La excesiva higiene occidental borra defensas de nuestro organismo

La excesiva higiene a la que nos arrastra la cultura occidental, la extrema preocupación por limpiar de gérmenes todos los objetos de nuestra vida cotidiana, ¿nos beneficia o nos perjudica?

Aunque inicialmente puede parecer que la lucha contra los hongos y bacterias de nuestro cuerpo resulta beneficiosa para nuestro bienestar, se está constando que su eliminación no hace más que restar a nuestro organismo elementos defensivos, que le permiten hacer frente a agentes externos.

En el embarazo, las defensas son vitales para el bebé

La obsesión por eliminar los miles de microorganismos que conviven en nuestro interior, y que la creencia popular se ha encargado de asociar a infecciones u otros problemas de salud, podría alterar funciones vitales como la regulación de la frecuencia cardíaca o la digestión, entre otras. Por tanto, el beneficio de la higiene en la lucha contra las bacterias no es tal, como defiende Álex Mira, investigador jefe de la Fundación para el fomento de la investigación sanitaria y biomédica de la Comunidad Valenciana (FISABIO).

El microbioma de una persona está formado por el conjunto de microorganismos que residen en el cuerpo y que están presentes en prácticamente todas las partes, desde las fosas nasales hasta el estómago, pasando por el intestino o la piel cuentan con la presencia de estos minúsculos seres que nos ayudan a tener una vida más saludable. Son tantos, que se estima que alrededor de dos kilos de nuestro peso corporal corresponde a todos estos diminutos componentes. Su función es vital en el organismo, ya que evitan que especies malignas nos afecten.

Las bacterias se transmiten de madres a hijos de una manera natural e involuntaria. Nacemos ya provistos de un buen set defensivo gracias a los microorganismos. En la etapa final del embarazo algunas bacterias son absorbidas por el sistema inmunitario de la mujer, quien las traslada hasta las glándulas mamarias para garantizar así un aporte, a través de la lactancia, del microbioma materno al bebé.

Se trata de una función biológica, transmitida de forma imperceptible, que nos hace fuertes desde el momento en que comenzamos a salir del útero materno.
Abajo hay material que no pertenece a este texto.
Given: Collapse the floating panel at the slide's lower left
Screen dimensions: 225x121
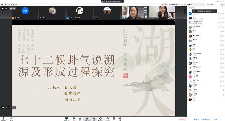Looking at the screenshot, I should tap(14, 107).
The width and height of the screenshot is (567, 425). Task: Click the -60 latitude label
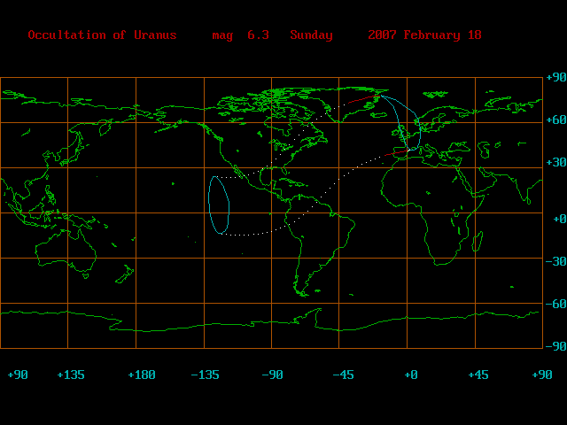coord(554,304)
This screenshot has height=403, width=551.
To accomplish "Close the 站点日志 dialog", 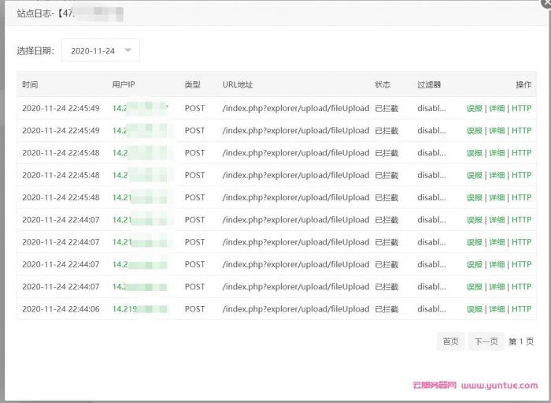I will pos(546,2).
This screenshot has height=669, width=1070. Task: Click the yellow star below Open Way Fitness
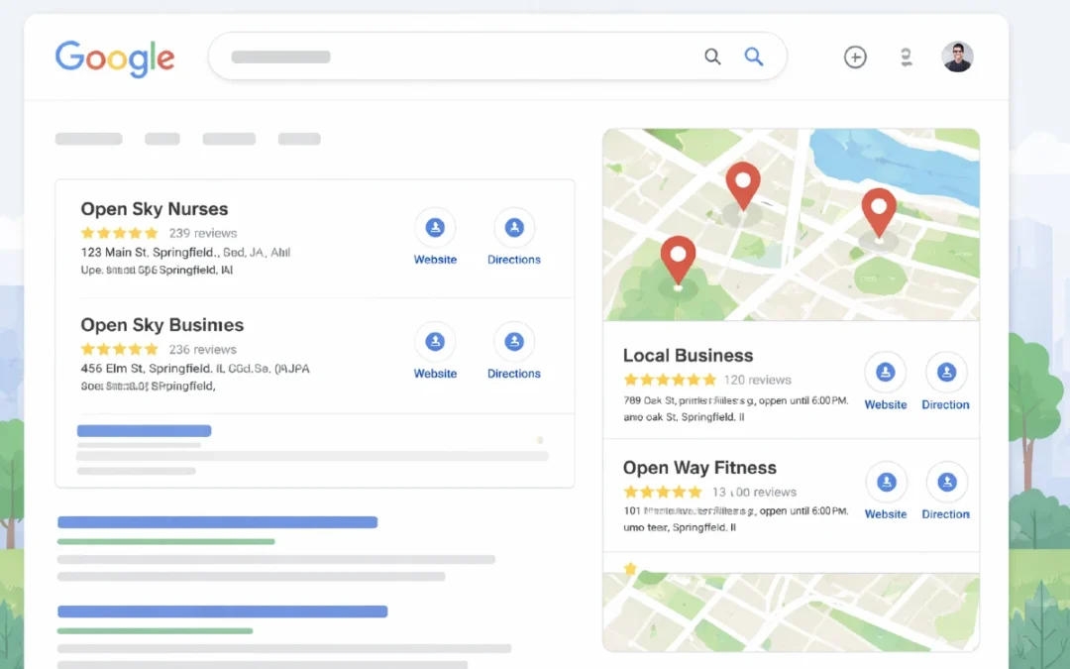[628, 567]
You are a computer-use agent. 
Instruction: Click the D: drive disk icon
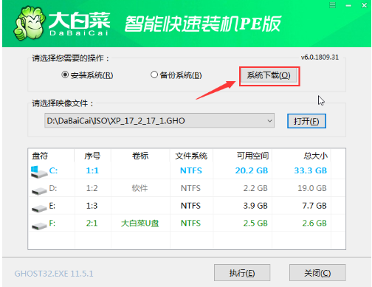click(x=39, y=190)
Vemos la luz con una potente legión de hongos y bacterias que nos harán más fuertes y nos ayudarán a mantener mejor estado de salud, además de identificarnos porque se trata de un mapa único.
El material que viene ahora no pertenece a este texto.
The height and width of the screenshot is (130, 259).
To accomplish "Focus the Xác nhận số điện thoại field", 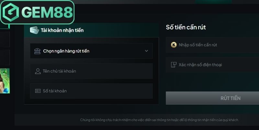I will point(212,65).
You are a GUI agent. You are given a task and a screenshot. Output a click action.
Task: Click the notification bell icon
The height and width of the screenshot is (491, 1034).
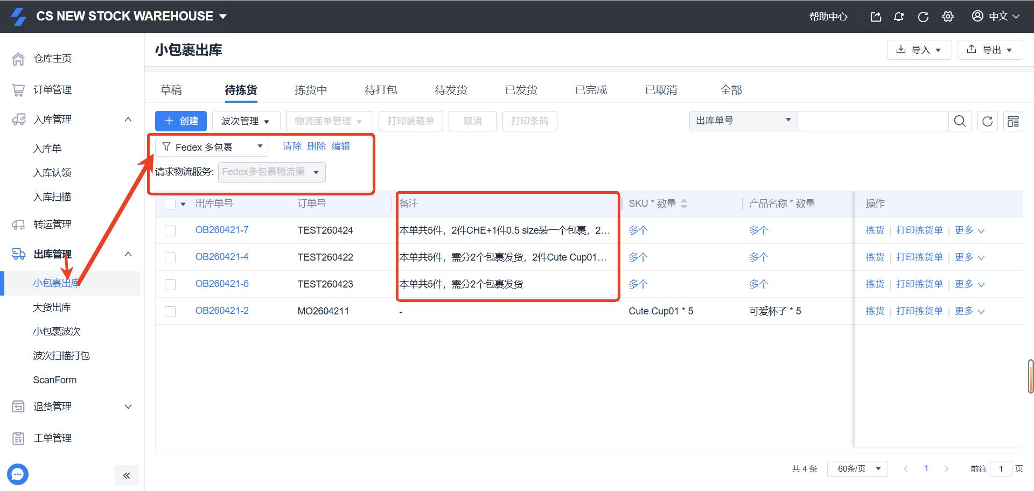click(899, 17)
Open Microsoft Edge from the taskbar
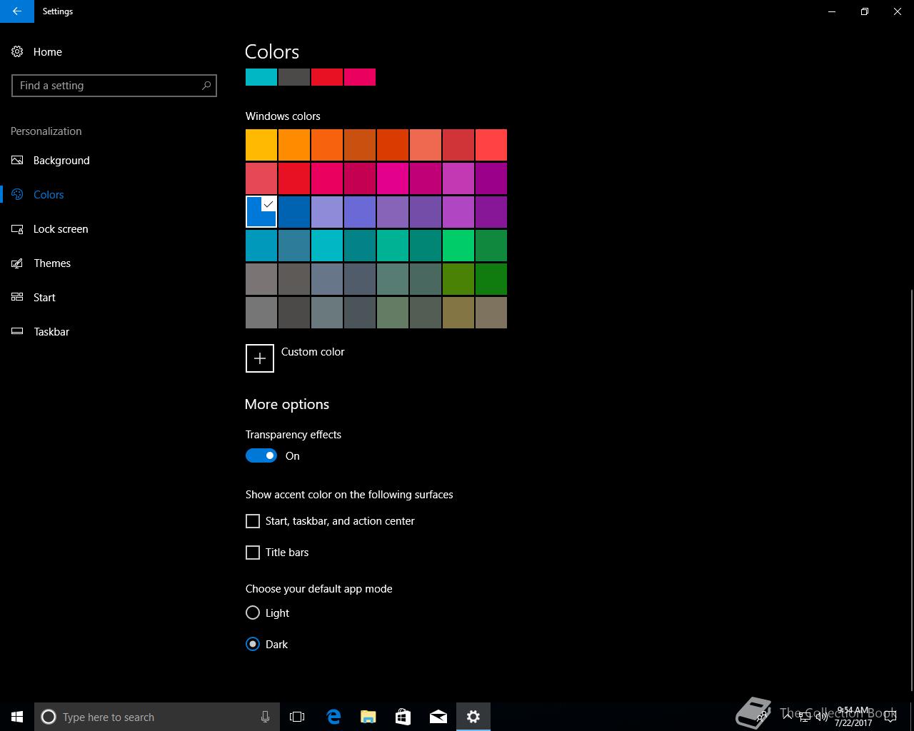 pos(333,717)
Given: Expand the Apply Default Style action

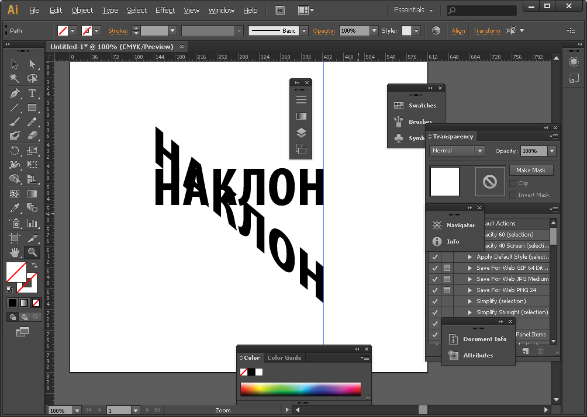Looking at the screenshot, I should (x=469, y=257).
Por lo tanto, mantener el microbioma, favorecer su presencia en nuestro organismo, implica no sólo mayores garantías de protección frente a posibles amenazas externas, sino también un mejor funcionamiento de nuestras funciones vitales.

Nuestro organismo debe mantener sus defensas

No te limpies, es bueno para tu salud

La higiene acaba con la defensa natural

En este sentido, la higiene indiscriminada contra los microorganismos que se esconden bajo nuestra piel no es tan beneficiosa como algunos pueden creer. Si bien es necesario frenar a los agentes infecciosos, la preocupación por eliminar los gérmenes de absolutamente todos nuestros espacios, ya sea de las dependencias del hogar, de los útiles de la mesa o con la ingestión de antibióticos, no hace más que reducir el potente efecto protector de nuestro microbioma.

De hecho, la merma de microorganismos está, según expertos como Álex Mira, tras el aumento de determinados problemas de salud como el asma, las alergias u otras enfermedades autoinmunes, cuyas cifras no paran de aumentar en los países occidentales. Sin un microbioma diverso, con un empobrecimiento de las bacterias del organismo, somos más vulnerables. Así pues, respetando el estado natural de nuestros múltiples microorganismos estaremos sanos no sólo por dentro, sino también por fuera.